倭も建も、こんな姉を見るのは初めてだったらしい。珍しいものでも眺めるように、しげしげと見つめている。
「ウフフッ。咲耶をからかうのはここまでにして、っと。みんなー、紅茶淹れたから、一緒に飲みましょう? 倭と建は、お菓子だけね。――あ。夕食前だから、一個だけにしておきなさい? 安田さんも、子供達の相手をしてくださってお疲れでしょう? こちらに来て、座ってくださいな」
いつの間にか、テーブルの上には数種類の菓子が入った大皿と、紅茶の注がれた人数分のティーカップが置かれていた。
倭と建は『わーい』と歓声を上げ、菓子をひとつずつ取ると、『キンシローと遊ぼー!』などと言い、庭へ駆け出して行った。
龍生と咲耶、安田も恐縮しつつ椅子に座り、時子も、皆が座ったのを見届けてから腰を下ろした。
「おやつの時間にしては、少し遅くなってしまったけど……。
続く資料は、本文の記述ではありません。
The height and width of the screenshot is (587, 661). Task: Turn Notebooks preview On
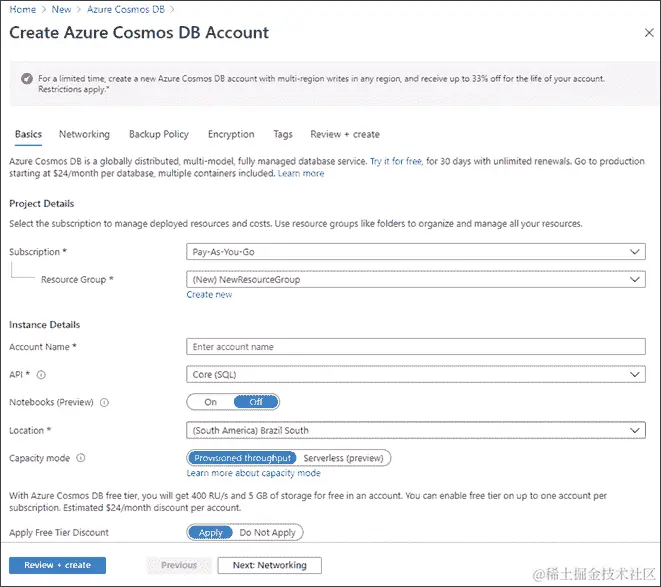point(210,402)
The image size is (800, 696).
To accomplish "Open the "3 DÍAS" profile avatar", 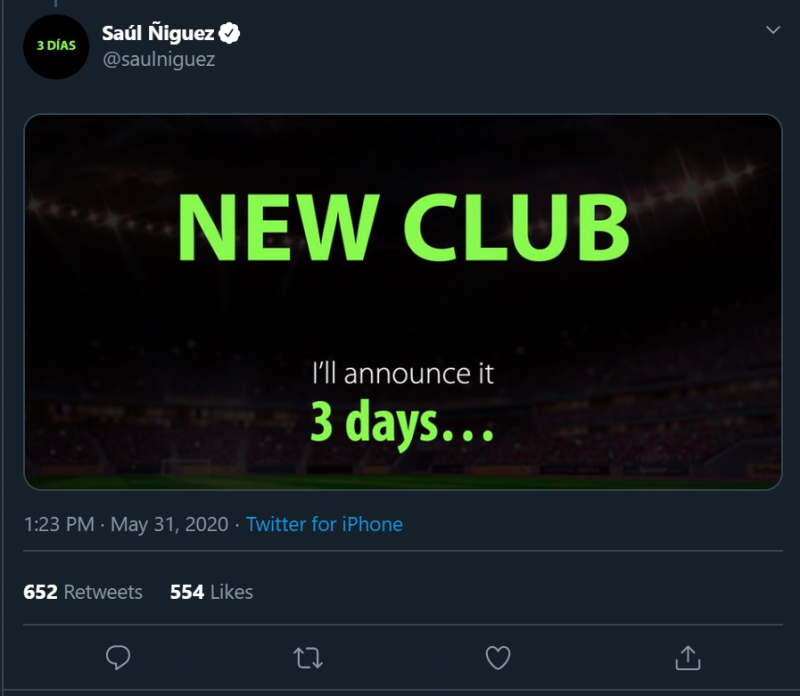I will click(x=56, y=46).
せっかく頂いたんですもの。ありがたく頂戴しましょう」
咲耶は菓子皿に目をやると、
「あっ、蒲公英庵の和菓子だ! ここのはどれも美味いんだよな」
テーブルへと近付いて饅頭らしきものを手に取り、嬉しそうに顔をほころばせた。
龍生もうなずきながら、
「ああ。ここの栗饅頭は、結太の大好物なんだ。餡の甘さがしつこくなくて、俺でも食べられるものだから、祖父がよく買っておいてくれてな。昔から贔屓にしている店のひとつだよ」
「へえ~、そうなのか。栗饅頭はもちろん美味いが、私はやはり、ここの胡桃パイが好きだな」
「胡桃パイか。じゃあ、今度はそれを土産に持って来よう」
「ホントか!?……ふふっ。それは楽しみだな」
龍生の隣で楽しそうに笑っている娘を、時子は微笑ましく思いながら見つめていた。
ついこの間まで、恋とは無縁な日々を送っていたのに、今の咲耶は、恋する乙女そのものだ。
「……恋は偉大ねぇ」
ぽつりとつぶやくと、時子は片手でティーカップを持ち上げる。そしてほんの少し気取りながら、紅茶の香りを堪能した後、ゆっくりと口に含んだ。